Foto: Rafael Ribeiro/CBF/Divulgação

A defesa do ex-jogador Robinho solicitou ao Supremo Tribunal Federal (STF) a retirada da classificação de crime hediondo da condenação por estupro que ele cumpre no Brasil. Os advogados argumentam que a Justiça italiana, responsável pela sentença original, não prevê essa classificação em sua legislação.

Preso desde março de 2024 após decisão do Superior Tribunal de Justiça (STJ), Robinho cumpre pena de nove anos de prisão pela condenação definitiva da Justiça da Itália por participação em um estupro coletivo ocorrido em uma boate de Milão, em 2013.

Em petição protocolada no STF, a defesa sustenta que o STJ teria ampliado os efeitos da sentença italiana ao enquadrar o crime na Lei dos Crimes Hediondos, legislação brasileira que impõe regras mais rígidas para a execução da pena.

A classificação como crime hediondo traz consequências importantes para o condenado. Entre elas estão a restrição ao acesso a benefícios previstos na execução penal e a exigência de cumprimento de percentual maior da pena para progressão de regime.

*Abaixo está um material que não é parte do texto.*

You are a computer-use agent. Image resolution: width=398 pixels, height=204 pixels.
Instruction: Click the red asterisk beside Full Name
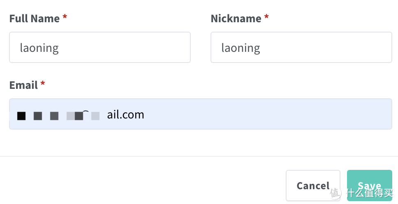tap(65, 17)
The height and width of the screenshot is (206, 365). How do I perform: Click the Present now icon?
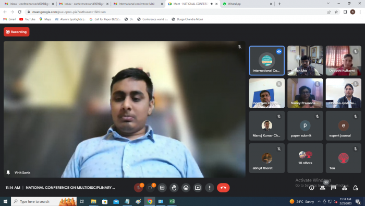coord(198,188)
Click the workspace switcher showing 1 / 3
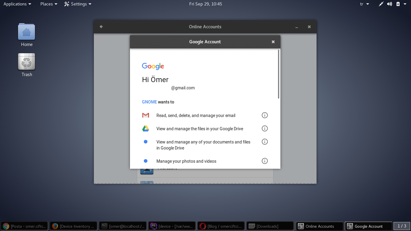Image resolution: width=411 pixels, height=231 pixels. [402, 226]
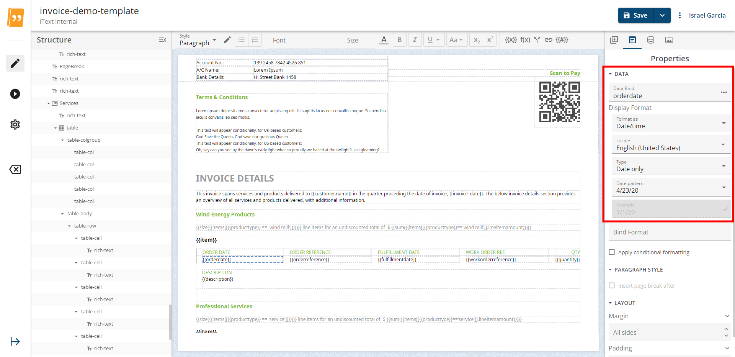The height and width of the screenshot is (357, 735).
Task: Expand the DATA section in Properties
Action: click(x=611, y=74)
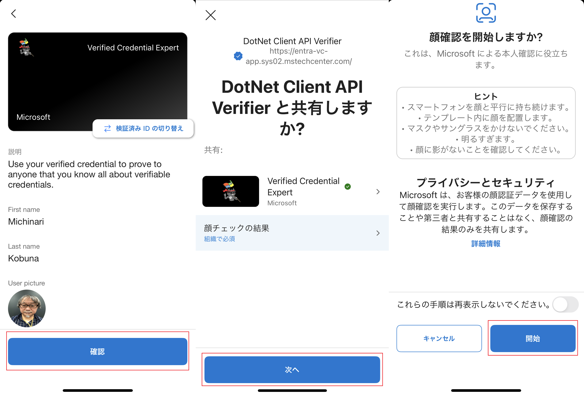Image resolution: width=584 pixels, height=396 pixels.
Task: Close the share request screen with X
Action: tap(210, 15)
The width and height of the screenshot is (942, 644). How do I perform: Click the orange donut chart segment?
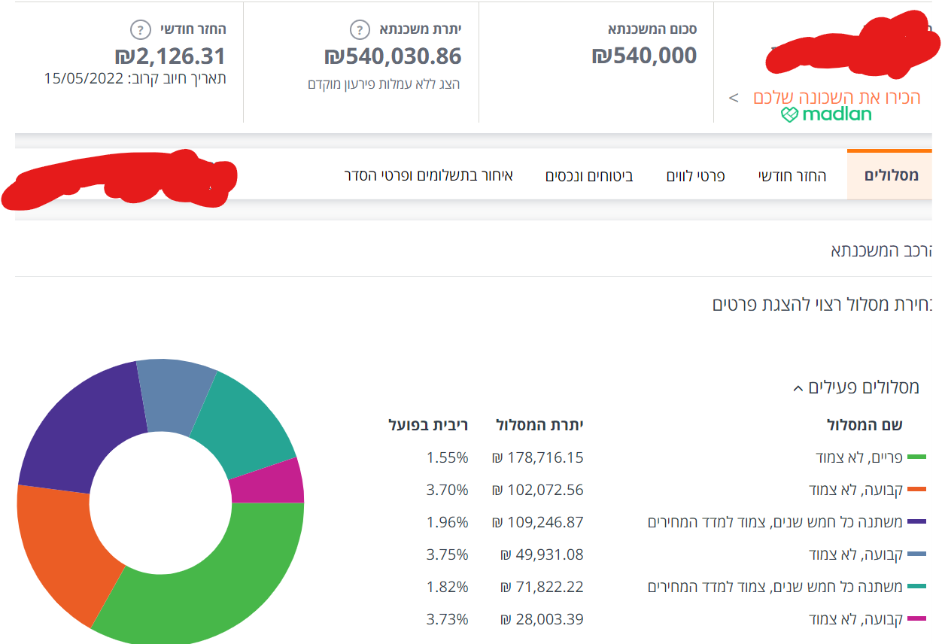pos(60,549)
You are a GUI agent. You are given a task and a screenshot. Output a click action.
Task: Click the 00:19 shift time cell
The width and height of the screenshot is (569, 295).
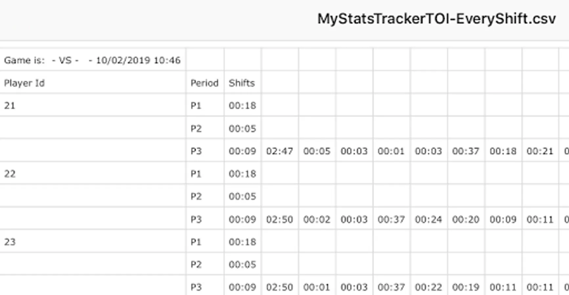point(466,287)
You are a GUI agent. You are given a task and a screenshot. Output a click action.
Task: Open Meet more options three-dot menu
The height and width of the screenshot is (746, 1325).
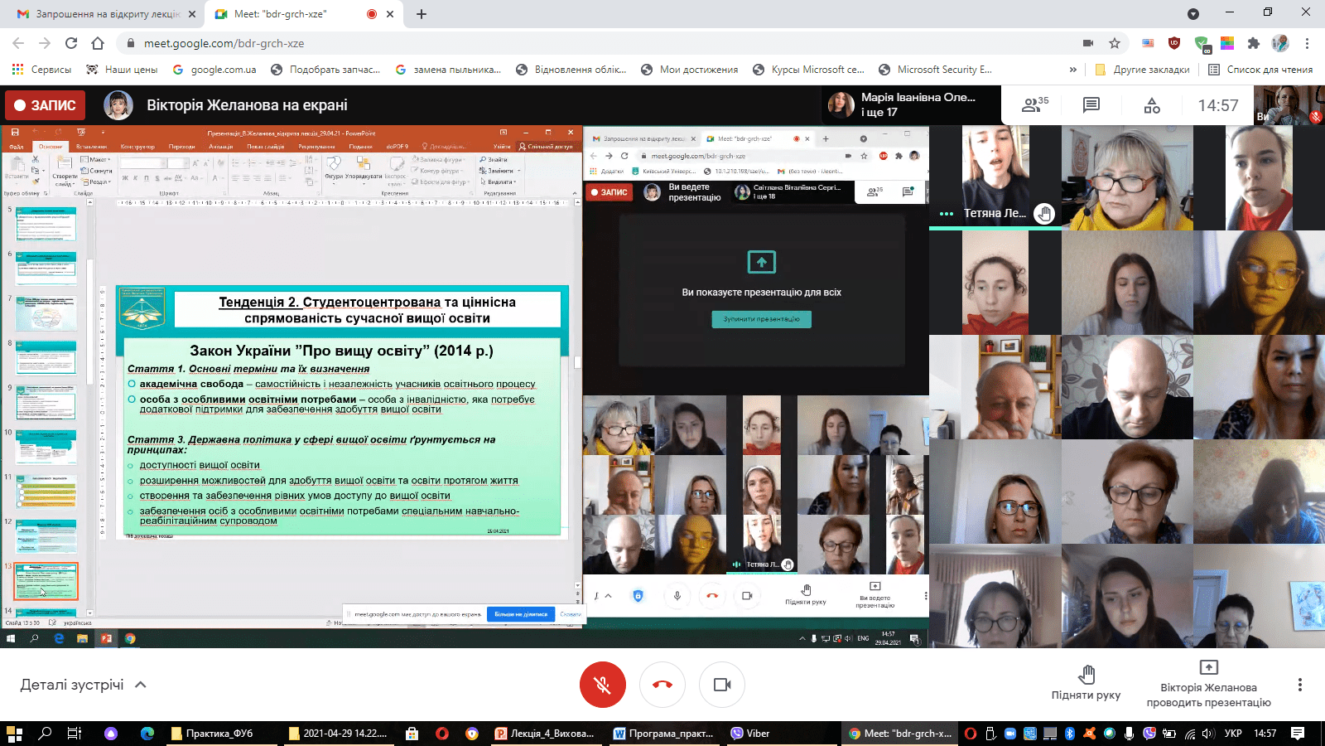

Segundo os advogados, o objetivo do pedido não é reduzir a pena imposta pela Justiça italiana, mas garantir que a execução da condenação no Brasil siga exatamente os termos da sentença estrangeira.

“A tese defensiva não busca privilégio, impunidade ou tratamento benéfico indevido, mas apenas fidelidade ao título estrangeiro, para que o paciente cumpra no Brasil exatamente a pena imposta pela justiça italiana, nem mais, nem menos”, afirmaram os defensores.

O habeas corpus foi apresentado ao Supremo em novembro do ano passado e está sob relatoria do ministro Luiz Fux. Até o momento, não há prazo para análise do pedido.

A decisão poderá definir se a condenação continuará sendo executada sob as regras da Lei dos Crimes Hediondos ou se passará a seguir critérios diferentes na execução penal.